* Your assignment *
For every record here, output an exact copy.

-=-=-

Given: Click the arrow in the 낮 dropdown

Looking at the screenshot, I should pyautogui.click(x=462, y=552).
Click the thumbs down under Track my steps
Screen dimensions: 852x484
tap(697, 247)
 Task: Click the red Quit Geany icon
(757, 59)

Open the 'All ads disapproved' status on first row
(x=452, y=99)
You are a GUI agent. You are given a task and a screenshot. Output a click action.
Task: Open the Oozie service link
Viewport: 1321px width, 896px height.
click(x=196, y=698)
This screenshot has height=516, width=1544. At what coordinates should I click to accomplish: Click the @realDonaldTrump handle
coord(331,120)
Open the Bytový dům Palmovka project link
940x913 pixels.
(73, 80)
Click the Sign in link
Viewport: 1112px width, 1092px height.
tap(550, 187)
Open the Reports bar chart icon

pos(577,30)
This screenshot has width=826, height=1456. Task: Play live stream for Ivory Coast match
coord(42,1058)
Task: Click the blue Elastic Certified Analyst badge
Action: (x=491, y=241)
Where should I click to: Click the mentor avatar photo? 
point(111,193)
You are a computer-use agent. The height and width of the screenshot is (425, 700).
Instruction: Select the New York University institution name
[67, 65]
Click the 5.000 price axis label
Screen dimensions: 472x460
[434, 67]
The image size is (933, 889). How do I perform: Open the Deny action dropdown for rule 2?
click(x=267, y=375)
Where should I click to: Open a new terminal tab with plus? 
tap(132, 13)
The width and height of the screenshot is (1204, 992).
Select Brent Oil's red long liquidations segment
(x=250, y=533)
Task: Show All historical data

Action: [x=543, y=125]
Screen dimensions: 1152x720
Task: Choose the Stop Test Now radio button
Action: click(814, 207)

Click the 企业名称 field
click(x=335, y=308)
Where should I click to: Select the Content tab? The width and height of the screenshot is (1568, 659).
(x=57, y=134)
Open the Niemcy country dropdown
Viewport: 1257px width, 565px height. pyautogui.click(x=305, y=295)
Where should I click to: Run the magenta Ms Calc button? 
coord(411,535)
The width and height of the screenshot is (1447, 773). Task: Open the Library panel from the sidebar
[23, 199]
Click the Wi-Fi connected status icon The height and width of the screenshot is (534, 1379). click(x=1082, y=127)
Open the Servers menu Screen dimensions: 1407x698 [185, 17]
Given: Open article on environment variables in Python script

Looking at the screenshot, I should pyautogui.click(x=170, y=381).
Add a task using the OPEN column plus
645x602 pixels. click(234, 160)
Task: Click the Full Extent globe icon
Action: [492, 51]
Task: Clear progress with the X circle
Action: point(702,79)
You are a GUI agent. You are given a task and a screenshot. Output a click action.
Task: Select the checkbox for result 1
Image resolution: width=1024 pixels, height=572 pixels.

-=-=-

* Solution below *
Given: Click the arrow in the 낮 dropdown

Looking at the screenshot, I should pyautogui.click(x=462, y=552).
Click the thumbs down under Track my steps
Screen dimensions: 852x484
tap(697, 247)
 Task: Click the red Quit Geany icon
(757, 59)

Open the 'All ads disapproved' status on first row
(x=452, y=99)
You are a GUI agent. You are given a task and a screenshot. Output a click action.
Task: Open the Oozie service link
Viewport: 1321px width, 896px height.
click(x=196, y=698)
This screenshot has height=516, width=1544. At what coordinates should I click to accomplish: Click the @realDonaldTrump handle
coord(331,120)
Open the Bytový dům Palmovka project link
940x913 pixels.
(73, 80)
Click the Sign in link
Viewport: 1112px width, 1092px height.
tap(550, 187)
Open the Reports bar chart icon

pos(577,30)
This screenshot has width=826, height=1456. Task: Play live stream for Ivory Coast match
coord(42,1058)
Task: Click the blue Elastic Certified Analyst badge
Action: (x=491, y=241)
Where should I click to: Click the mentor avatar photo? 
point(111,193)
You are a computer-use agent. The height and width of the screenshot is (425, 700).
Instruction: Select the New York University institution name
[67, 65]
Click the 5.000 price axis label
Screen dimensions: 472x460
[434, 67]
The image size is (933, 889). How do I perform: Open the Deny action dropdown for rule 2?
click(x=267, y=375)
Where should I click to: Open a new terminal tab with plus? 
tap(132, 13)
The width and height of the screenshot is (1204, 992).
Select Brent Oil's red long liquidations segment
(x=250, y=533)
Task: Show All historical data

Action: [x=543, y=125]
Screen dimensions: 1152x720
Task: Choose the Stop Test Now radio button
Action: click(814, 207)

Click the 企业名称 field
click(x=335, y=308)
Where should I click to: Select the Content tab? The width and height of the screenshot is (1568, 659).
(x=57, y=134)
Open the Niemcy country dropdown
Viewport: 1257px width, 565px height. pyautogui.click(x=305, y=295)
Where should I click to: Run the magenta Ms Calc button? 
coord(411,535)
The width and height of the screenshot is (1447, 773). Task: Open the Library panel from the sidebar
[23, 199]
Click the Wi-Fi connected status icon The height and width of the screenshot is (534, 1379). click(x=1082, y=127)
Open the Servers menu Screen dimensions: 1407x698 [185, 17]
Given: Open article on environment variables in Python script

Looking at the screenshot, I should pyautogui.click(x=170, y=381).
Add a task using the OPEN column plus
645x602 pixels. click(234, 160)
Task: Click the Full Extent globe icon
Action: [492, 51]
Task: Clear progress with the X circle
Action: point(702,79)
You are a GUI agent. You are given a task and a screenshot. Output a click action.
Task: Select the checkbox for result 1
Image resolution: width=1024 pixels, height=572 pixels.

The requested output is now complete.